Ostatnio widziałam filmik na jednej z grup, na którym właściciel zakładał szelki bardzo młodziutkiej papudze. Niestety nikt nie zwrócił uwagi na to, że pisklę jest przerażone i nie bardzo wie co się wokół niego dzieje, i tylko dlatego dało sobie założyć szelki. To nie jest dobra droga.
Co więc można zrobić? Można przeprowadzić trening metodami, które nie są awersyjne i które nie spowodują problemów. Taki trening trwa dużo dłużej, ale mamy pewność, że jeśli go przeprowadzimy poprawnie, to papuga już zawsze będzie pozwalała sobie założyć szelki i nie wyrządzimy jej tym krzywdy.
Trening zaczynamy od samego początku, a więc od przyzwyczajenia papugi do szelek. Potem trenujemy zakładanie. Wszystko bez łamania psychiki czyli bez zakładania na siłę i czekania aż papuga "przyzwyczai się". Bez rzucania się przez papugę, bez gryzienia i bez stresu. Cały trening prowadzony jest jedynie pozytywnymi metodami. Jest to trening, który prowadzi do tego, że papuga pozwala sobie założyć szelki i spokojnie w nich siedzi. Nie jest to pokazanie jak zakładać szelki, bo to jest opisane w instrukcji producenta. Choć oczywiście to też w czasie treningu pokażę. Trening jest prowadzony oczywiście na żywych papugach.
Czas trwania: około 3-4 miesiące. Trening będzie prowadzony w dwóch etapach, każdy z etapów to inny rodzaj treningu. Całość składa się z tylu sesji, ile będzie potrzebne aby papuga mogła wychodzić na zewnątrz na smyczy.
Cena: 300 zł. Możliwość zapłaty w dwóch ratach. Połowa na początku, a druga połowa po pierwszym etapie treningu. Jeśli ktoś będzie niezadowolony z treningu, to na tym etapie może zrezygnować.
Trening przeznaczony jest dla papug, które tolerują dotyk na ciele i pod skrzydłami. Jeśli papuga nie toleruje dotyku, to najpierw potrzebny będzie trening akceptacji dotyku. Cena takiego treningu to 100 zł.
UWAGA: nie prowadzę treningu małych papug oraz nimf.
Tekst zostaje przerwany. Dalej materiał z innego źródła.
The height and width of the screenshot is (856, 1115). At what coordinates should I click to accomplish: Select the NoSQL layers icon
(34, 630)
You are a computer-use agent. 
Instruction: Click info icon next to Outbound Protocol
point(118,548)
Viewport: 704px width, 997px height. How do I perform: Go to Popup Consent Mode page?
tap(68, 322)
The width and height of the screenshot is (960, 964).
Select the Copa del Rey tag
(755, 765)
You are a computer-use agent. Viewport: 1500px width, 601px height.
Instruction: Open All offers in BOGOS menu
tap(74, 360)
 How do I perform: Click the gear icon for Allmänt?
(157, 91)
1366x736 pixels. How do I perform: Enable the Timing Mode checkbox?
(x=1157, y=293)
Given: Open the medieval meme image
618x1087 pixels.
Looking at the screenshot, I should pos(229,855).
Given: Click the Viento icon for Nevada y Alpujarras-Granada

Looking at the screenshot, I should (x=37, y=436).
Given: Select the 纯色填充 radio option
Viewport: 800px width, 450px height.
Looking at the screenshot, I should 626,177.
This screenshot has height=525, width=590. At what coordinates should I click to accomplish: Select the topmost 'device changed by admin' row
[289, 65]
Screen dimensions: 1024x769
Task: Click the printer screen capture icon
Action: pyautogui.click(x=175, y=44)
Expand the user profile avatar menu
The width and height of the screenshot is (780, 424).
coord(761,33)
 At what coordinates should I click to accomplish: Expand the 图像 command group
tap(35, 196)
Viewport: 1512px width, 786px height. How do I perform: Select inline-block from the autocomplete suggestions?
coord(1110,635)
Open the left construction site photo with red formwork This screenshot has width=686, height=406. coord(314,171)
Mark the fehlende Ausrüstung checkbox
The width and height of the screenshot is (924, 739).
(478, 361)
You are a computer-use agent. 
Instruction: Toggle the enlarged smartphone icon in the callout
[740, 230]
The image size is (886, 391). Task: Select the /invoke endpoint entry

Uważam, że dla nich żadne szelki się nie nadają, a ponadto wychodzenie z nimi na smyczach nie ma sensu.
Szelki, które zalecam, to Aviator i JMK (czeskie szelki sprzedawane na grupach na FB - kontakt na priva). Do treningu zalecam posiadanie maskotki papugi o wielkości zbliżonej do wielkości żywej papugi, z którą będziemy trenować.